Cuckoo Breeding Ground - A Better Cuckoo Hash Table

Abstract

Cuckoo hashing is one of the most popular hashing schemes (theoretically and practically), due to its simplicity, high table load and deterministic worst case access time. However current algorithms are not very memory friendly. Positive lookups (key is in the table) and negative lookups (where it is not) on average access 1.5 and 2.0 buckets (memory regions), respectively, which results in 50 to 100% more memory regions access than should be minimally necessary. This paper introduces a new hash table called Cuckoo Breeding Ground (CBG) based on cuckoo hashing, that access at 90% table load 1.19, 1.09, 1.05 memory regions for negative queries and 1.26, 1.12, 1.07 memory regions for positive queries for windows of size l = 2, 3, 4 respectively. The load threshold is increased to 98.20%, 99.86% and 99.99% for windows of size l = 2, 3, 4 respectively, that compares favorably to 89.70%, 95.91% and 98.04% for the most common blocked-cuckoo. All this with a memory overhead of one byte per element or less and a relatively simple implementation. In many common instances our performance at a table load of 99% is only 15% - 25% worse than theoretically possible, opening new use-cases for a highly memory efficient hash table.

Introduction

A hash table is a data structure that maps items to locations using a hash function. Ideally, the hash function should assign each possible item to a unique location, but this objective is rarely achievable in practice. Two or more items could be mapped to the same location resulting in a collision. A popular way to handle collisions is for the item to have multiple choices for his possible location1. This is sometimes called the power of choice. This lowers the maximum load of a bucket from \(\frac{\log(n)}{\log \log(n)}\) to \(\log \log(n)\) with high probability. Cuckoo hashing2 draws on this idea. Each item is hashed to two locations. If both are used, then the insertion procedure moves previously-inserted items to their alternate location to make space for the new item. The insertion operation in cuckoo hashing is similar to the behavior of cuckoo birds in nature where they kick other eggs/birds out of their nests.
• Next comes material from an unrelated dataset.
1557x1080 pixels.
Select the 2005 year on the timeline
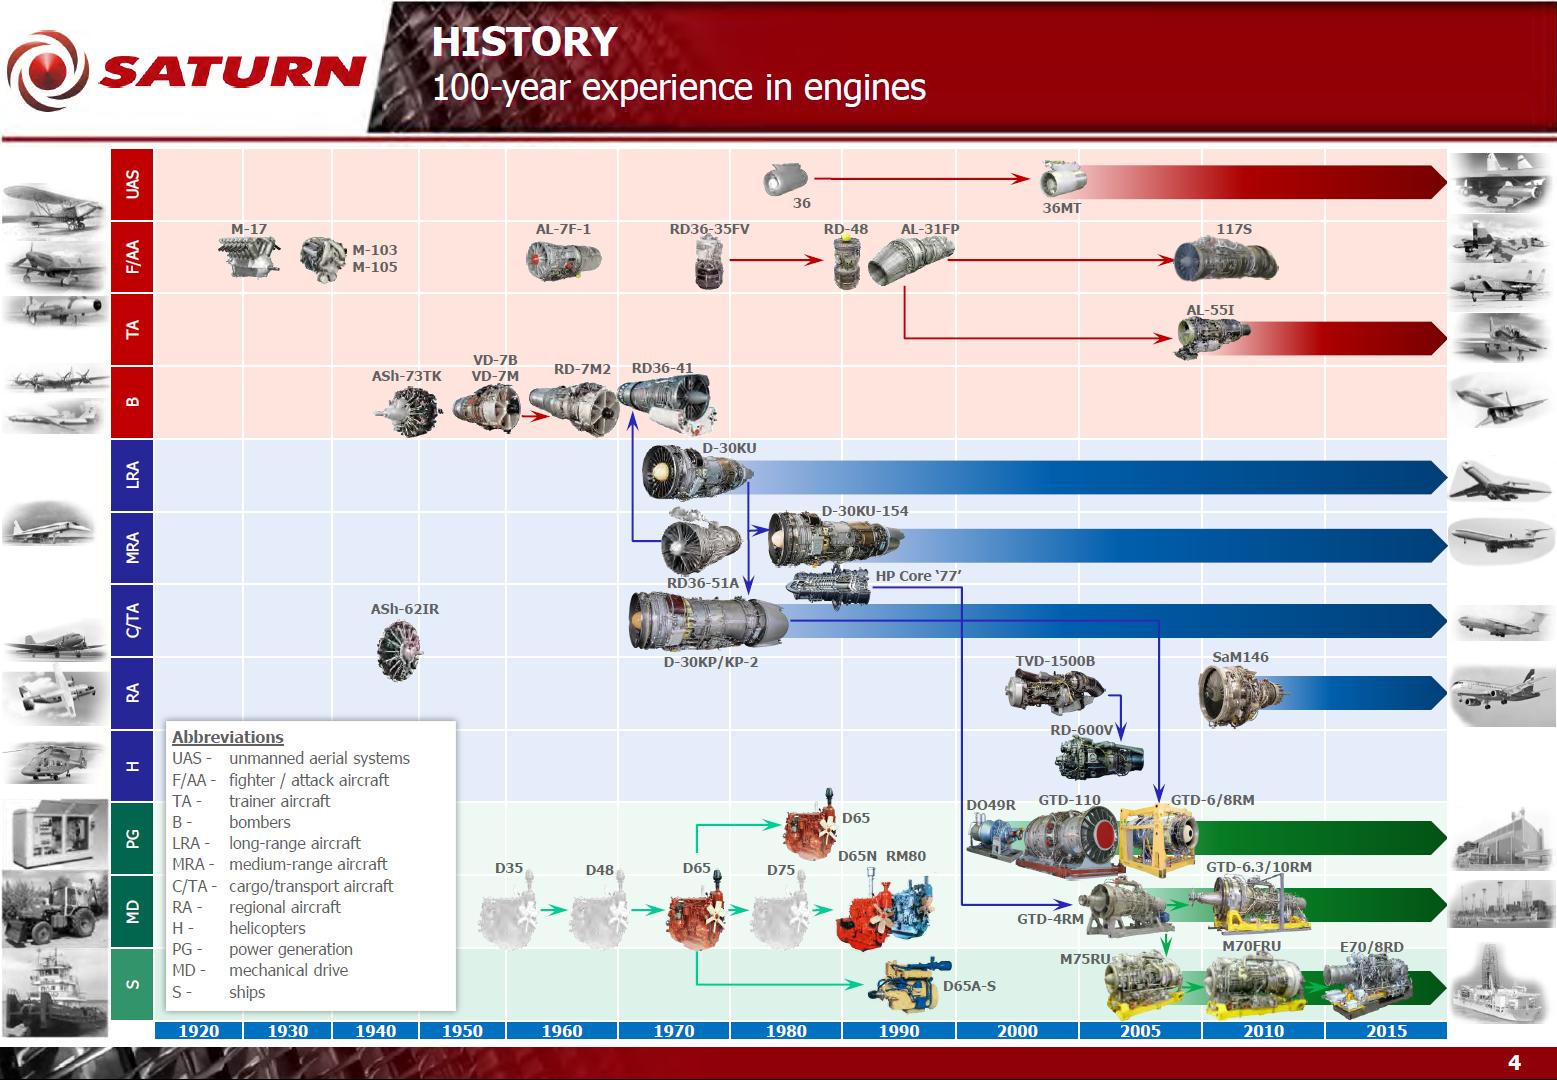click(1139, 1031)
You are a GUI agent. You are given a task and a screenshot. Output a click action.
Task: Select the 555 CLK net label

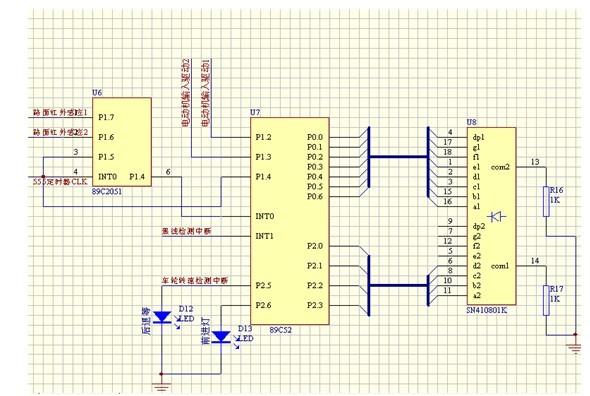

There are many variants of cuckoo hashing. Here we review the most prominent, but first we define some terms.

  • Bin: A memory location where only one element can be stored.
  • Bucket: A contiguous collection of bins.
  • Table load: The number of elements stored in the hash table divided by the number of bins.
  • Load threshold: It is well know the existence of load thresholds in cuckoo hashing. It is a load that can be achieved with high probability but higher loads can not.

Common generalizations

There are three natural ways to generalize cuckoo hashing. The first is to increase the number of hash function used from 2 to a general d ≥ 2. The second is to increase the capacity of a memory location (bucket) k ≥ 2 so that it can store more than one item. This is normally referred as blocked cuckoo and is the most usual option. The third is to have the buckets of size l ≥ 2 overlap. We call this windowed cuckoo and it is explored in 3 and 4. These schemes could of course be combined, hence we define the B(d,k)-cuckoo scheme as one that uses d hash functions and a capacity of k in each bucket. Similarly we can define the W(d,l)-cuckoo scheme as one that uses d hash functions and a window of size l for each bucket. In this terminology the standard cuckoo hashing scheme described previously is the B(2,1)-scheme. The goal of these schemes is to increase the load threshold of the data structure from 50% with vanilla cuckoo hashing.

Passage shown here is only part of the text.